Feeling like he wanted to become more involved in The Conservation Foundation, Bill went to meet with the staff, three strong at the time, at a little house in Wheaton that held our offices. He recalls meeting Brook McDonald, who is now our President/CEO, and hearing about a big move the organization was making to a farm in south Naperville that had been donated by a widow named Lenore McDonald. He dove enthusiastically into turning McDonald Farm into The Conservation Foundation’s home.
One of Bill’s first volunteer tasks was converting the ranch house at McDonald Farm into our office space. He has very strong memories of the decades-old wallpaper he stripped from the hallway, which he is pretty certain must have been affixed with super glue. He also helped clean out our 1850s barn and other outbuildings, and was right there hauling boxes and furniture when the big move-in day came!

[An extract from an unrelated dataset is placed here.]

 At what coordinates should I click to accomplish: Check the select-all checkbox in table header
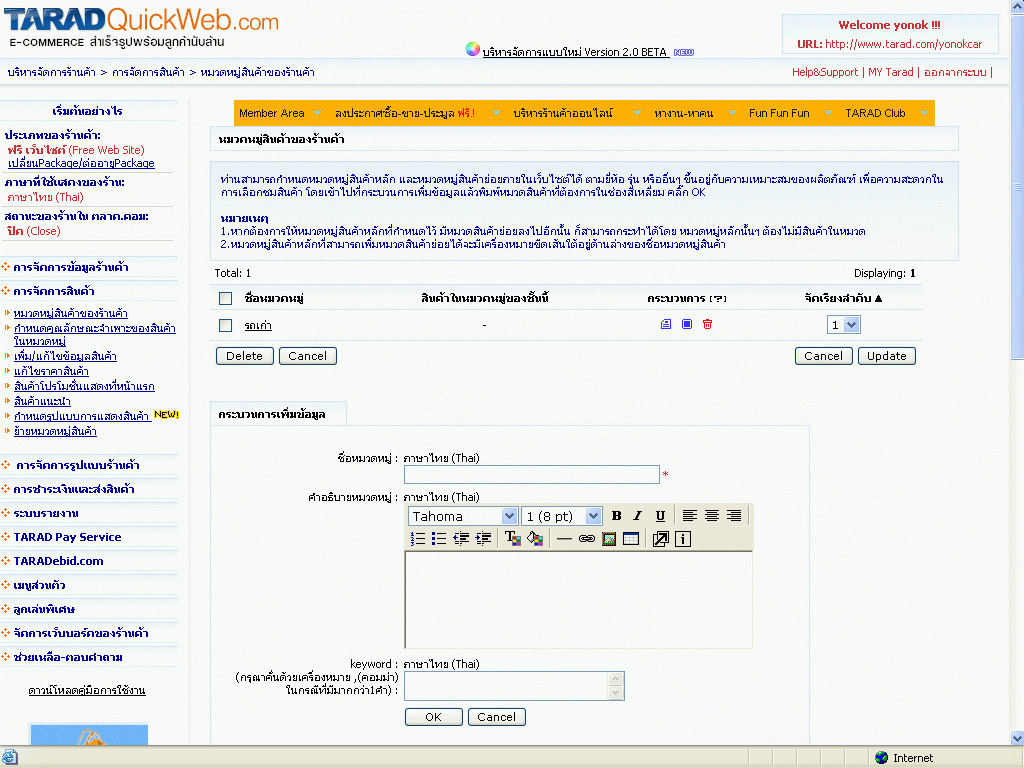point(225,298)
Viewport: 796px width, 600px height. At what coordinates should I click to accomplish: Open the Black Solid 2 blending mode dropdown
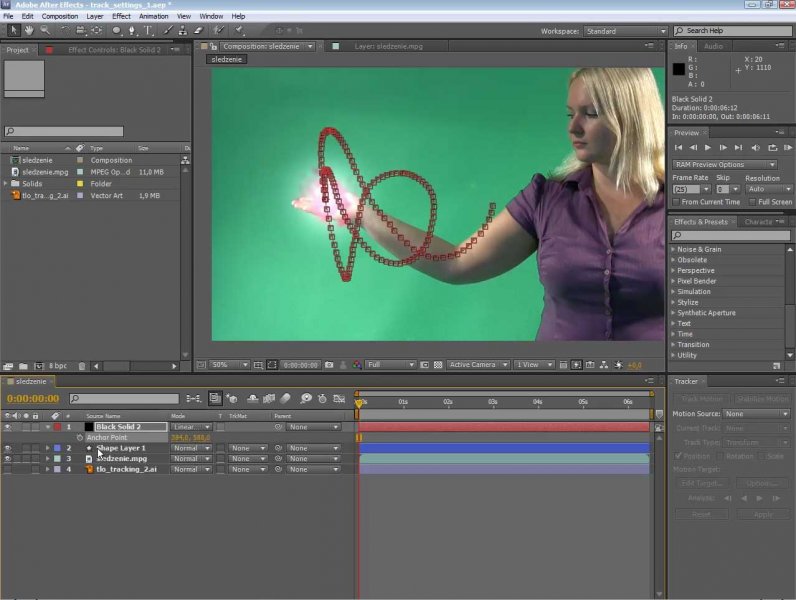[191, 427]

“I had always kind of wanted to have a farm of my own, with a big sprawling farmhouse, and getting involved at McDonald Farm was kind of a way of having that in my life, without the full responsibility for it resting on my shoulders. Kind of like being a grandparent,” Bill shared with that characteristic twinkle in his eye. He also spent time doing natural areas restoration work with the West Chicago Prairie Stewardship Group, a longtime partner of The Conservation Foundation. And when the Green Earth Institute, a new local organic farming organization, began renting the farmland at McDonald Farm, Bill added yet another non-profit cause to his growing good-guy portfolio.

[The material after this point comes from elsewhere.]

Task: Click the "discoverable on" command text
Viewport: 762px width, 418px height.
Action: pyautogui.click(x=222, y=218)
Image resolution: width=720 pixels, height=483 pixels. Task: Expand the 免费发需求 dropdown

We could fill pages and pages with all of the things Bill has done over his 25 years of volunteering with us. He related some of his favorite, or at least most notable, memories, including the famed Pancake Breakfasts and Harvest Moon Socials he and his family helped us put on, clearing brush from around the farm and the resulting epic bonfires, and the many, many hours spent along the McDonald Farm fencelines with fellow volunteer Jeff Duncan. They earned themselves the nickname the “Black and Blues Brothers” through the blood, sweat and tears they left on our Back 40. Through all of these endeavors, the McDonald Farm became a place of inspiration, connection and belonging for the Dawe family. I’ll never forget seeing (through my own tears) Bill walking through the farm’s gardens with Melanie and Amy shortly after Sandy passed away, all three of them seeming to find comfort in their shared grief on these peaceful acres. The butterfly garden in front of our ranch house offices is now known as the Sandy Dawe Memorial Butterfly Garden in tribute to her.

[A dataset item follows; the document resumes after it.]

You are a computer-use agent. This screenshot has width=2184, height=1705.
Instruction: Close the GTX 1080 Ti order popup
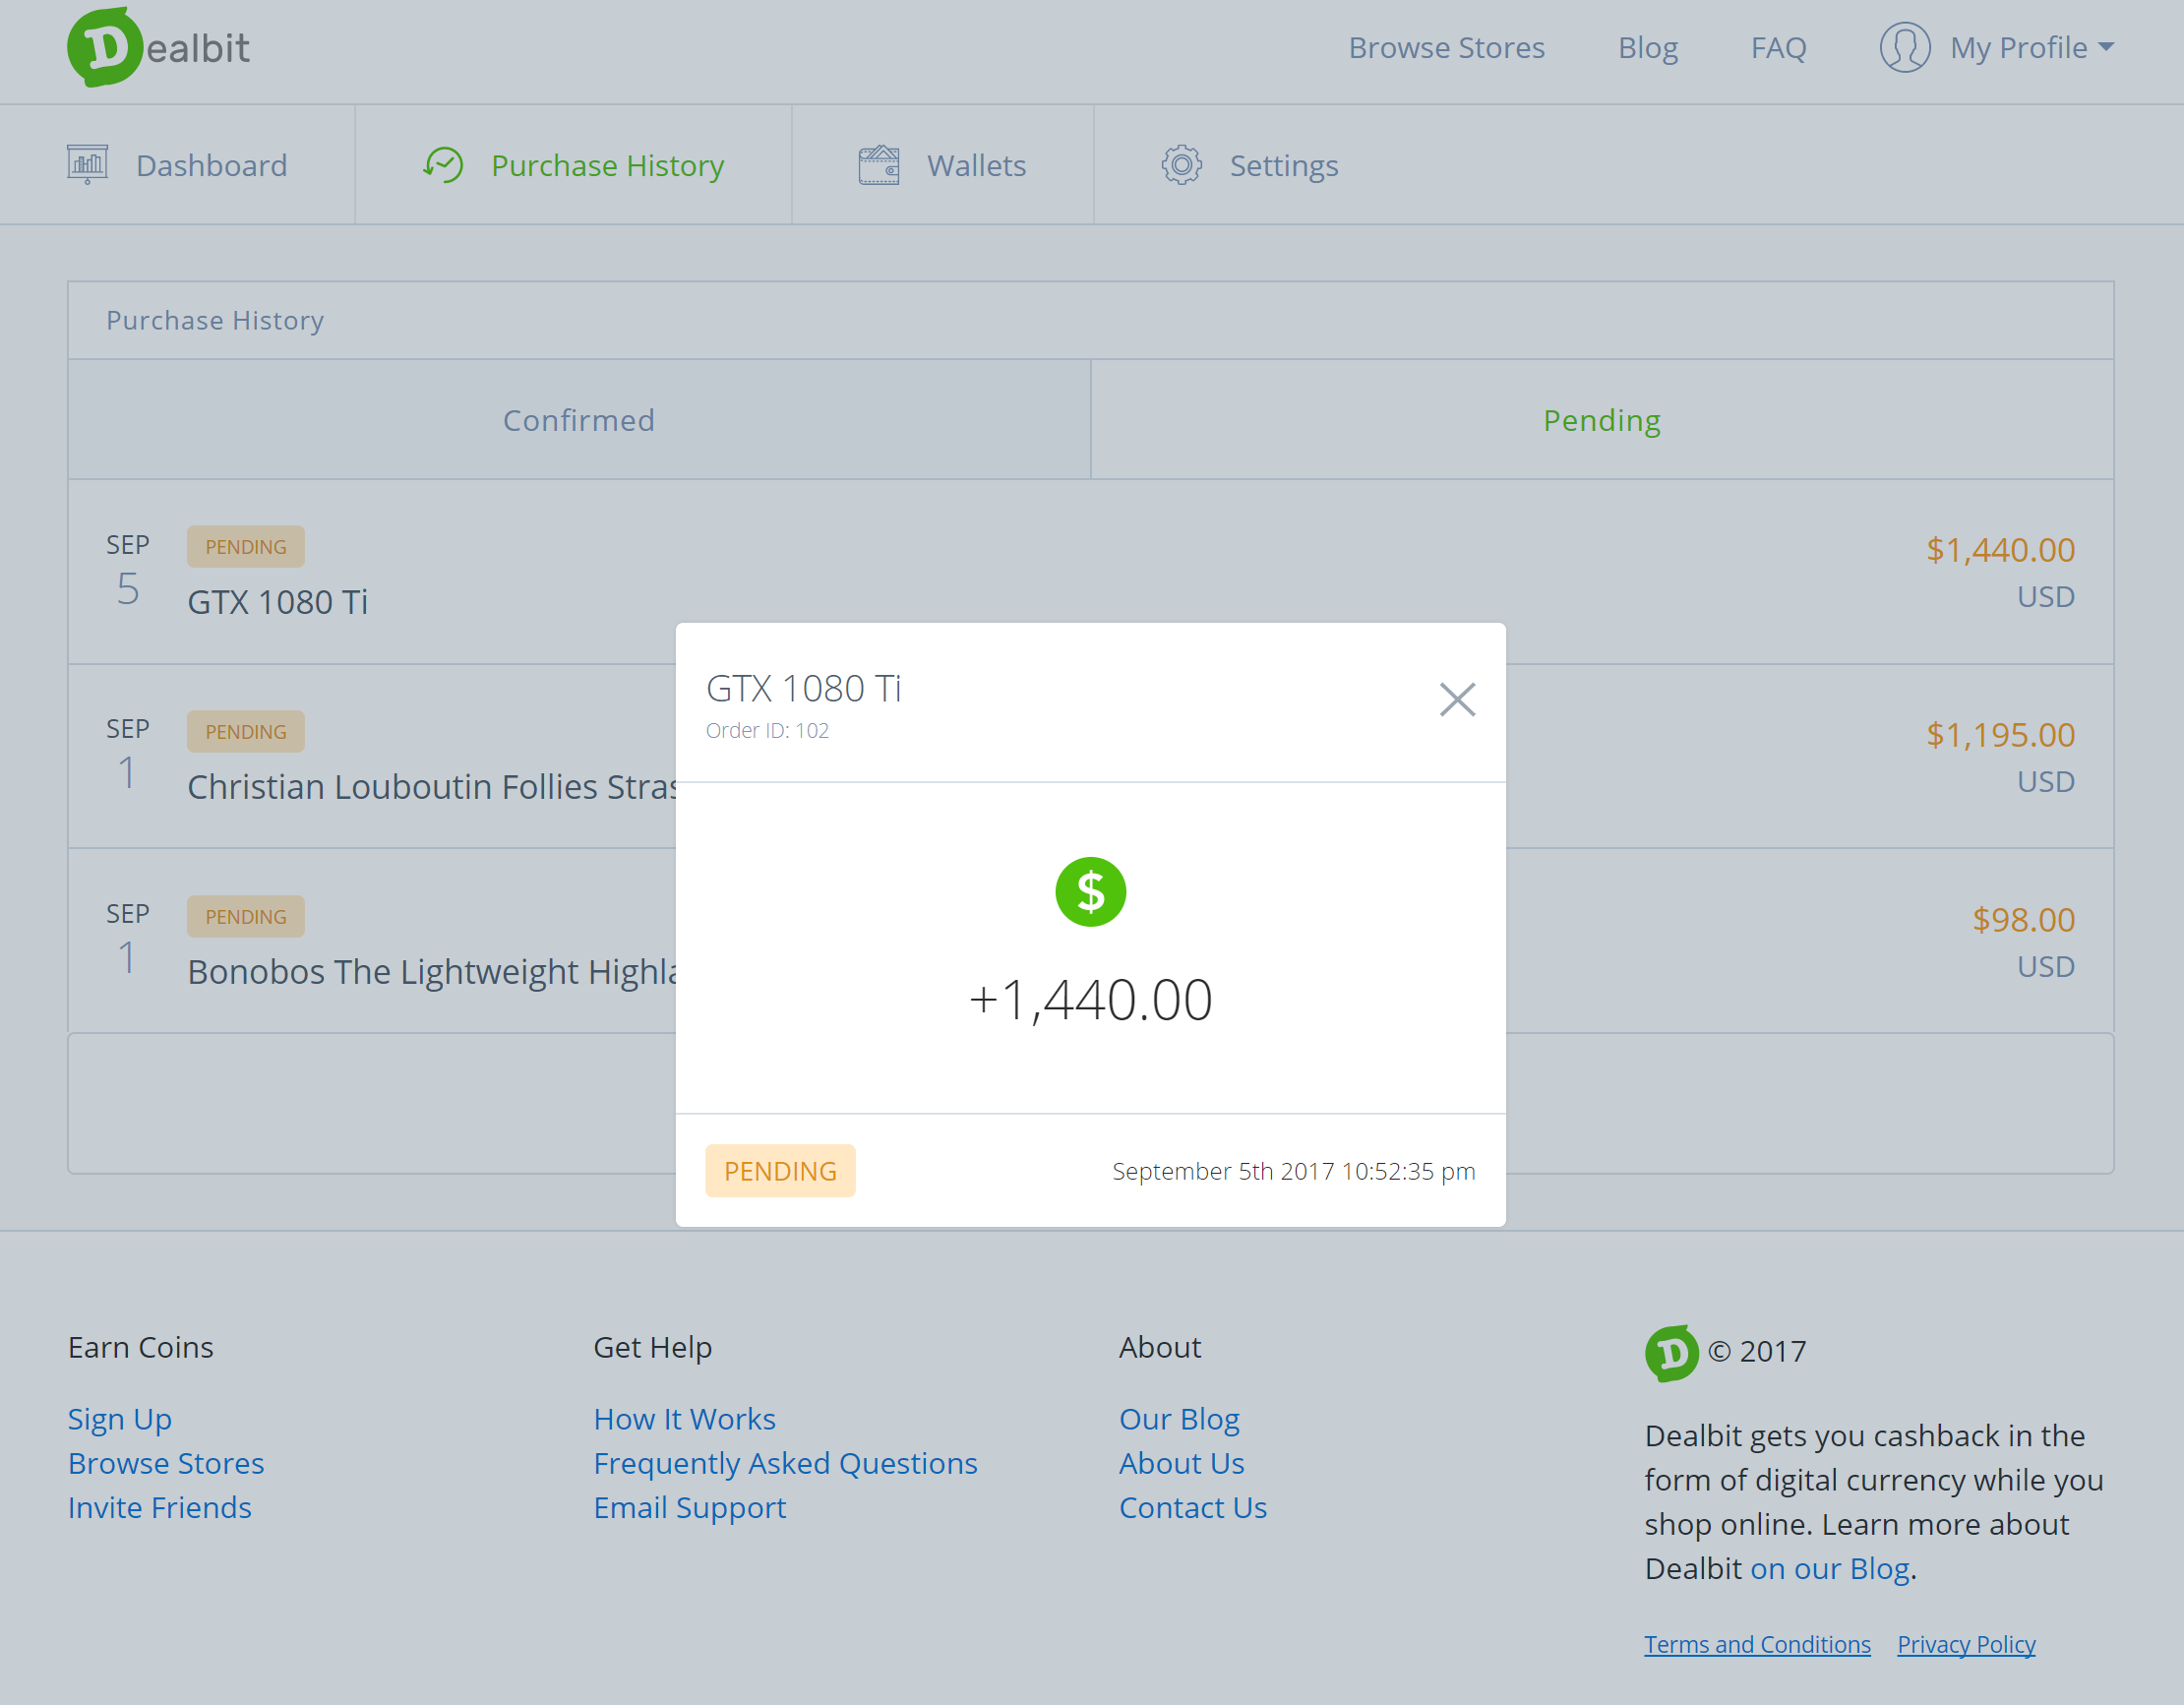pyautogui.click(x=1457, y=700)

McDonald Farm has certainly changed and grown since becoming our headquarters, and Bill has been there for every new addition and celebration. “Watching the evolution and expansion of the organization over time, from just three staff and one county to an expanded territory of 7 counties and more staff than I even know has been very rewarding for me as a volunteer and supporter,” shares Bill. “These are strong indicators our mission’s value to the public.” Bill feels particularly strongly about Youth Education, and all of the valuable lessons today’s children can learn at McDonald Farm. That’s why he’s so excited about the addition of the Bill Dawe Family Pavilion to the farm. Being able to welcome children from all backgrounds and communities, letting them connect to the magic of McDonald Farm the way Bill and his family have, is incredibly important to Bill. And he is deeply gratified to have his name attached to this important new space. McDonald Farm is a place where lifelong friendships are born, lifelong dreams are realized, and lifetime lessons are learned, thanks to the dedication of volunteers like the incomparable Bill Dawe.